Re: Proposal for ISSUE-12, string literals from Ivan Herman on 2011-05-12 (public-rdf-wg@w3.org from May 2011)

From: Ivan Herman <ivan@w3.org>
Date: Thu, 12 May 2011 10:22:05 +0200
To: Richard Cyganiak <richard@cyganiak.de>
Cc: RDF Working Group WG <public-rdf-wg@w3.org>
Message-Id: <CEF28F81-16B7-4CE8-AB7D-95657F337D22@w3.org>
Richard,

I personally do not see any problems with the proposal as is, everything that I say is *in addition* to your changes. And I know that these go a little bit beyond the core ISSUE-12 on xsd:string and friends, but I think these are necessary for a proper closure.

- You make the remark on the wiki page on 'extending this to numeric literals', which I would rather say 'extending this to any datatype' (eg, xsd:dateTime, too). I have the impression that this is also a consequence of what you write already. You emphasize the 'lexical equality', and you also say "Implementations MAY replace any literal with a canonical form if both are syntactically different, but have the same value." which does not look like being bound to string literals. Do you think there is anything missing in this document to make that picture complete (except, editorially, to possibly add non-string examples)?
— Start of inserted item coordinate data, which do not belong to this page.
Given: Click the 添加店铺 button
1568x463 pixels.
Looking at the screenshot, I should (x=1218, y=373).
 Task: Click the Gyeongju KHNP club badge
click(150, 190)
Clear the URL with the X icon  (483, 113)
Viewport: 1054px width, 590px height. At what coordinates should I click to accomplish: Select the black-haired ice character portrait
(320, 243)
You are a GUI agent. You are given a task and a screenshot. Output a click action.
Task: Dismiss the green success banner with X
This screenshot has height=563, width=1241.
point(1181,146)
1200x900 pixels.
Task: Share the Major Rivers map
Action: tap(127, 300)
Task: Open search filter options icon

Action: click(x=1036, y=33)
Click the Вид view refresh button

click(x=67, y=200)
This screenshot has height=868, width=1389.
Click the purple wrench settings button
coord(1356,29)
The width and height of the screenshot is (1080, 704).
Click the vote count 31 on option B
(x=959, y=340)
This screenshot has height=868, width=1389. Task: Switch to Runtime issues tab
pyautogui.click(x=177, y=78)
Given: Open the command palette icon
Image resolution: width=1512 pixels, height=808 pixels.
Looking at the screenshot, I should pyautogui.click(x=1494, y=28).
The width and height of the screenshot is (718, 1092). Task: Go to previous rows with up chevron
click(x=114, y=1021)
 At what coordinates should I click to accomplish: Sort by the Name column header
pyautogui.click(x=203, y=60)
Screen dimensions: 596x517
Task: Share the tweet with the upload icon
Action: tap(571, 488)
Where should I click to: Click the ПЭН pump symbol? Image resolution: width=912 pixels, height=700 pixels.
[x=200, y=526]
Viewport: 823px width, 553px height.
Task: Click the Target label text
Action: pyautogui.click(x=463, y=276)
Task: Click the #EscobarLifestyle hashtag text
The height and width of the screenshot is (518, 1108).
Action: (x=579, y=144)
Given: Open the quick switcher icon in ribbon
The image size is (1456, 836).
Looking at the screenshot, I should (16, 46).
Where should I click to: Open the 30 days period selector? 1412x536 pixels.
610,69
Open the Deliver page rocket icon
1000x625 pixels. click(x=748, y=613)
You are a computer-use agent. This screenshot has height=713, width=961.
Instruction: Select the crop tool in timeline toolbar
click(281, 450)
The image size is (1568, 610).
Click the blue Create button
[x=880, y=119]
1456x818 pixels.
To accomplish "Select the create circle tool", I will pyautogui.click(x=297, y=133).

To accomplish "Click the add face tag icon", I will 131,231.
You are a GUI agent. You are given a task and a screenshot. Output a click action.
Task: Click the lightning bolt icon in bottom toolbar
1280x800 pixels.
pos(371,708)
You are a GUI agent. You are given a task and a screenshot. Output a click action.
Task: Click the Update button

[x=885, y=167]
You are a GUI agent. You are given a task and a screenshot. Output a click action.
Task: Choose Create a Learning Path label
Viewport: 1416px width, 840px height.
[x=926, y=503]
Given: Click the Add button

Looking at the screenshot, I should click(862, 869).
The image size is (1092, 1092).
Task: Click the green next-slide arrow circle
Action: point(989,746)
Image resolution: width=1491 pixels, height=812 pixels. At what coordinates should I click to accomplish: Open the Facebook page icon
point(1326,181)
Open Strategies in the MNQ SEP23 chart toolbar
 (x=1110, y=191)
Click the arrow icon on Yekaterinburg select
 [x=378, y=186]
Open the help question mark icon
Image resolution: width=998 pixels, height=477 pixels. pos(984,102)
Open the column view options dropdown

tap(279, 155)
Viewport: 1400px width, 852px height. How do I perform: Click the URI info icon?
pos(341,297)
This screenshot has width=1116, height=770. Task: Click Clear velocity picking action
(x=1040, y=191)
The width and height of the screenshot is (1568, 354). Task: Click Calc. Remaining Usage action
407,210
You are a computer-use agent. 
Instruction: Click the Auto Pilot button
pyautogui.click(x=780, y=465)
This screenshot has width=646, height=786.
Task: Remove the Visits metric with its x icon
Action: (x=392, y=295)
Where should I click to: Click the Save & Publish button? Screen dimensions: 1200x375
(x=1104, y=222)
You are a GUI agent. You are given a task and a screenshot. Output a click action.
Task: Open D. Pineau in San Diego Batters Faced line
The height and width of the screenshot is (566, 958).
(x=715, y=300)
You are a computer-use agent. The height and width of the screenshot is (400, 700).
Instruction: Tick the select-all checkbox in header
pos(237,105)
- I would also propose to make some tiny changes in the Semantics document. At the moment, the document defines what D-interpretation (and, hence, D-entailment) means which is the semantic equivalent of your 'MAY' in the sentence. However, in 5.1, the document says "If D is a datatype map, a D-interpretation of a vocabulary V is any rdfs-interpretation...". In other words, if a reasoner implements the various interpretations and entailments defined in the standard, it has to build the D-interpretatin on top of RDFS interpretation, and a D-entailment should also include a full RDFS-entailment. This is probably unnecessary and extra load on implementation (if they want to follow the standard by the letter).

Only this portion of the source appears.